Much has been said about the training of law students. Indeed, while it may seem like a recent discussion, this discussion on how best to prepare law students for their legal careers appears in the very first of law review articles. Should they be deeply immersed in theoretical underpinning of the law (a conscious decision made by the early law schools), enrolled in experiential apprenticeship type training (buzz words we often see today), or a combination of the two? If a combination, how should theory versus practice be weighted, and how many years and hours in class should this take? These are important questions to ask — and asked they are. By schools, the media, students, alumni, and, of late, even the federal government. But there is an equally important but far less sensationalized question which, if answered and implemented correctly, could have a substantial impact on the above debate. Namely, "How should a law school be run?"
There are essentially three components to running a law school: input, throughput, and output. These core areas are broken down into multiple departments, of course. Admissions is most associated with input, e.g. “Bring us the most qualified and diverse class possible,” throughput with faculty and pedagogy (“Teach those highly qualified and diverse students”), and output with employment (“Find them jobs”) and then development (“Have them give back to the school”). It makes sense, especially because these core components are readily imagined as occurring in sequence, i.e. input –> throughout –> output. But that is not how it happens, and thus the problem.
If you have worked in a law school for years (I have worked at two private and one public law school), or spent a deal of time at one (we have consulted for many now), that line looks much more like a hub and spoke system.

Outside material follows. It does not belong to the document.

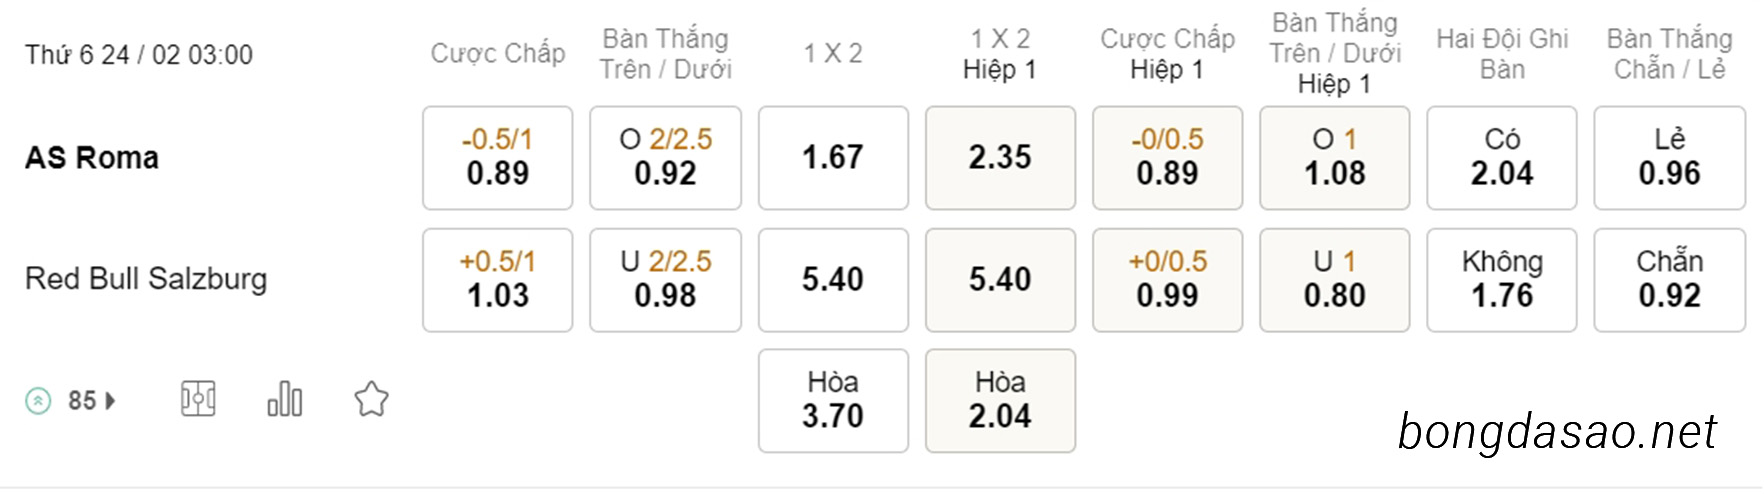Open the football pitch lineup icon
The image size is (1764, 497).
(198, 400)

The Dean’s Office acts as the hub, with the larger world view and mandate for the direction the law school seeks to be traveling toward, and each department a spoke from that hub. Faculty are often a dotted line spoke but a bolded department, with their own governance and less interaction with the other departments. But regardless, unfortunately, most all of these spokes rarely communicate with one another, and for many intents and purposes act as fiefdoms, albeit with the same monarchy (the dean).
What have we observed real-time at law schools when this happens? There is palpable internal chaos that is impossible to hide from the outside world. In the age of social media and message boards, I would simply say that this fiefdom phenomenon creates the conditions for a school to be beaten up on online. The Dean writes an external memo but doesn't consult the CSO and gets basic market facts wrong — and is too optimistic. This is a real life example from a number of schools a few years ago. I won't share the media links to such memos, but a number of schools were eviscerated by the media over them. Or, for an everyday example, an admissions officer is asked about employer outreach and has to use a very canned and basic response — which then gets reported online. I could go on with countless more examples. Faculty not knowing staff, staff not knowing faculty. At schools with 50 employees. It violates every principle of organizational leadership and cohesion. And it is rife in academia.

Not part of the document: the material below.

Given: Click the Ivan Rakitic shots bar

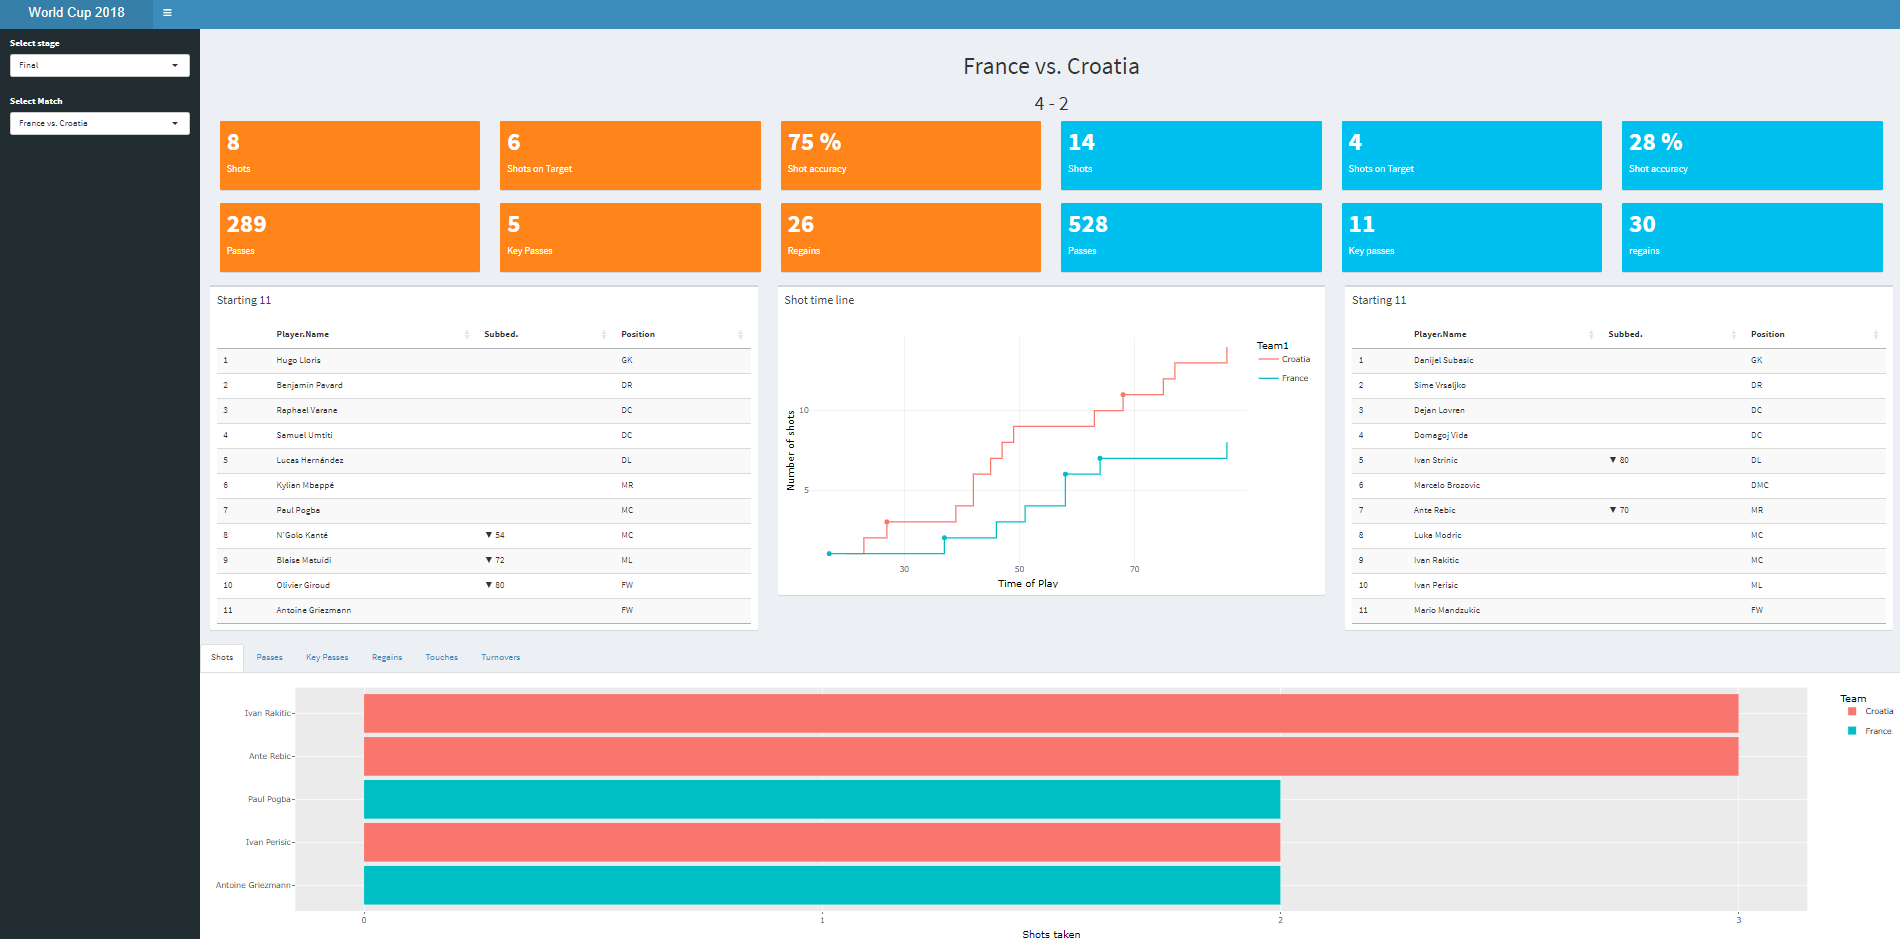Looking at the screenshot, I should tap(1050, 713).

It's one thing to spot an obvious problem and quite another to solve it. And this problem is not easily solved. But as a firm, it is one of the core areas on which we focus. Fortunately, we have learned a great deal from those aforementioned visits, and we have borrowed from the corporate world. So while we focus on many possible solutions to the "hub and spoke" problem, one simple task is to rotate staff through departments. Have a CSO member go on a recruiting trip with admissions. Have an admissions officer sit in on a CSO counseling session. Have an alumni and development officer help recruit incoming students. When I was a dean for career services, I encouraged/cajoled/befriended and begged faculty to come with me to meet with law firms. Who best to speak on environmental law at a firm with that practice than a leading authority on environmental policies. This rotation is only bound by the will to do so and the imagination of where to put whom. When it happens you often see, quite early, wonderful results. Perhaps even more beneficially, you also may find a hidden "diamond in the rough" employee that excels in a different area, or a faculty member who eagerly takes on an active role in stewardship of the law school, and then becomes a dean herself. But even if none of the above happens, you start breaking down the walls of the fiefdoms and see multiple departments working toward the common goal of creating value for students.

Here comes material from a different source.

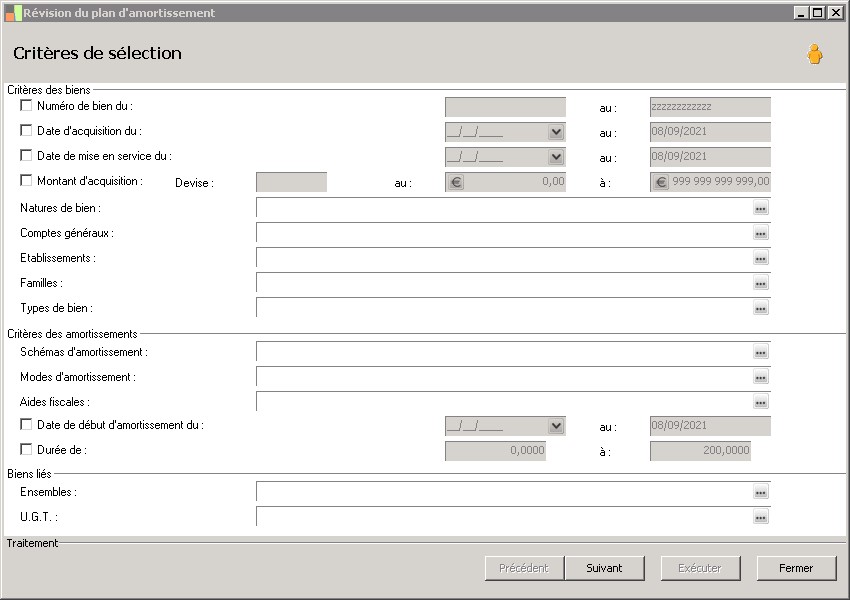Open the Date de mise en service dropdown

556,157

This all likely sounds obvious to those who have worked in law schools for a good while. Yet it is one of those problems that's easily ignored — but that has far-reaching and deleterious effects on schools. The only solution starts at the top with a commitment to break the walls down. I hope this brief reminder helps to start with that process: great things happen when law schools work together for a larger purpose.
Edit update: This came to us via email from a law school administrator after we posted, too strong of an addition not to share: "some of the disconnect is patched over by entrepreneurial staff who take informal measures to work more collaboratively. Do you have, for instance, the practice of copying certain people on emails or holding monthly brown bags to bring offices together.
"But there usually aren’t formal systems in place to make that collaboration easy, or even to incentivize it. The systems-level approach has to come from the top. I think it adds real value if you’re able to do that with schools."